5

Rails collection ordering doesn't works as expected with UTF-8 string:

> University.order('abbr asc').map(&:abbr)
=> ["Б", "В", "А"]

It should be

> University.order('abbr asc').map(&:abbr)
=> ["А", "Б", "В"]

What am I missing?

Rails 4.1.8 with ruby 2.1.5p273 (2014-11-13 revision 48405) [x86_64-darwin14.0]

Stepan Kuzmin
  • 1,031
  • 2
  • 11
  • 21
  • Per-query collation specifying could also be possible, see https://stackoverflow.com/a/32653074/3319298 – Epigene Nov 16 '21 at 14:19

3 Answers3

5

This is most likely a collation settings issue with PostgreSQL:

The collation feature allows specifying the sort order and character classification behavior of data per-column, or even per-operation. This alleviates the restriction that the LC_COLLATE and LC_CTYPE settings of a database cannot be changed after its creation.

You can try and fix the collation of a column with a Rails migration. Something like this:

class FixCollationForAbbr < ActiveRecord::Migration
  def up
    execute 'ALTER TABLE universities ALTER COLUMN abbr TYPE varchar COLLATE "ru_RU";' 
  end
end

You should probably also add collation information to your database.yml:

defaults: &defaults
  adapter: postgresql
  encoding: utf8
  collation: ru_RU.utf8
  ctype: ru_RU.utf8

Here is how the database.yml settings affect table creation with PostgreSQL:

def create_database(name, options = {})
  options = { encoding: 'utf8' }.merge!(options.symbolize_keys)

  option_string = options.inject("") do |memo, (key, value)|
    memo += case key
    ...snip...
    when :encoding
      " ENCODING = '#{value}'"
    when :collation
      " LC_COLLATE = '#{value}'"
    when :ctype
      " LC_CTYPE = '#{value}'"
    ...snip...
    end
  end

  execute "CREATE DATABASE #{quote_table_name(name)}#{option_string}"
end
matt
  • 78,533
  • 8
  • 163
  • 197
Casper
  • 33,403
  • 4
  • 84
  • 79
  • 1
    Your answer is better. @Stepan: run `locale -a` on your command line in order to see all locales your system supports, in case the one you need is not `ru_RU.utf8`. – janfoeh May 16 '15 at 10:21
  • Thanks for reply! But unfortunately setting collation `ru_RU.UTF-8` did not help – Stepan Kuzmin May 16 '15 at 11:09
  • Mea culpa, setting collation did help, but only for new created records. How can I update collation for my records? – Stepan Kuzmin May 16 '15 at 11:24
  • @StepanKuzmin Are you sure you completely rebooted your app after you changed the collation for your column with the migration? It should affect all data. However you should be able to specify the collation in the query also like this: `University.order('abbr asc COLLATE "ru_RU"')`. I don't have pgsql right now so I can't test it, but it should work like that. – Casper May 16 '15 at 11:47
  • You could also try to reindex the whole DB to make sure it's not an indexing problem: `REINDEX DATABASE my_rails_db;`. – Casper May 16 '15 at 11:51
  • Just so you know, guys, I've stumbled upon PostgreSQL sorting just being plain broken on OSX (https://github.com/PostgresApp/PostgresApp/issues/216). It works fine on Linux though. Had some hard times debugging this in my specs. – SkyWriter May 16 '15 at 15:52
2

If you use the same locale when sorting, try out the ffi-icu gem. This part of the docs is most relevant to you.
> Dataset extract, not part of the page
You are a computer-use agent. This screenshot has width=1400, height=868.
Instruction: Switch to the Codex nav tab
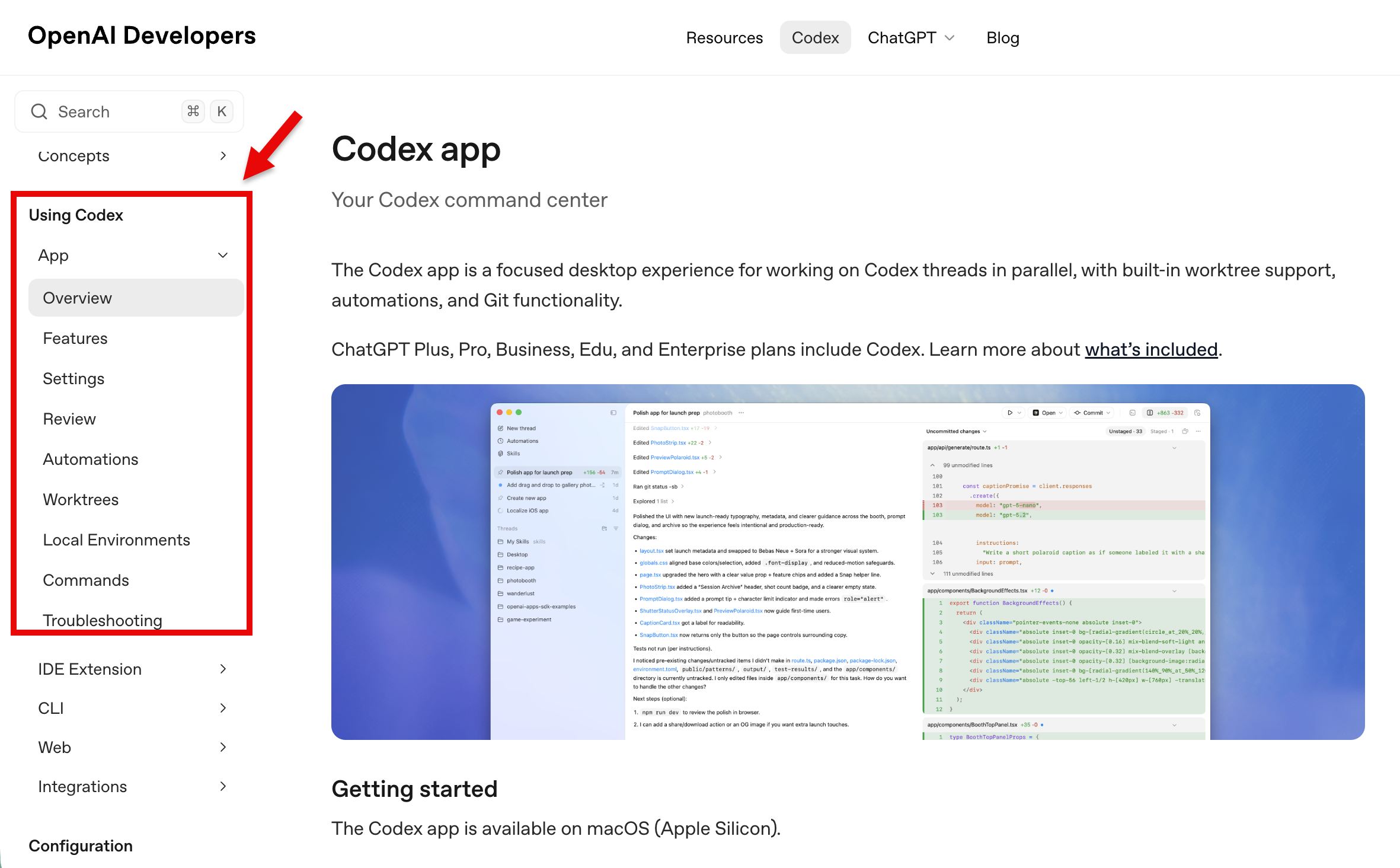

There is also sort_alphabetical gem, but it relies on NFD decomposition so it may not work with all characters.

0

You can use "ru-RU-x-icu" collation in PostgreSQL, and either add it explicitly to every column, or monkey-patch ActiveRecord to add default collation if it's not defined:

module ActiveRecord
  module ConnectionAdapters
    module PostgreSQL
      module ColumnMethods
        def new_column_definition(name, type, **options) # :nodoc:
          if integer_like_primary_key?(type, options)
            type = integer_like_primary_key_type(type, options)
          end
          type = aliased_types(type.to_s, type)
          options[:primary_key] ||= type == :primary_key
          options[:null] = false if options[:primary_key]
          # set default collation if it's not defined explicitly
          options[:collation] = "ru-RU-x-icu" if options[:collation].blank? && (type == :string || type == :text)
          create_column_definition(name, type, options)
        end
      end
    end
  end
end
leshik
  • 33
  • 5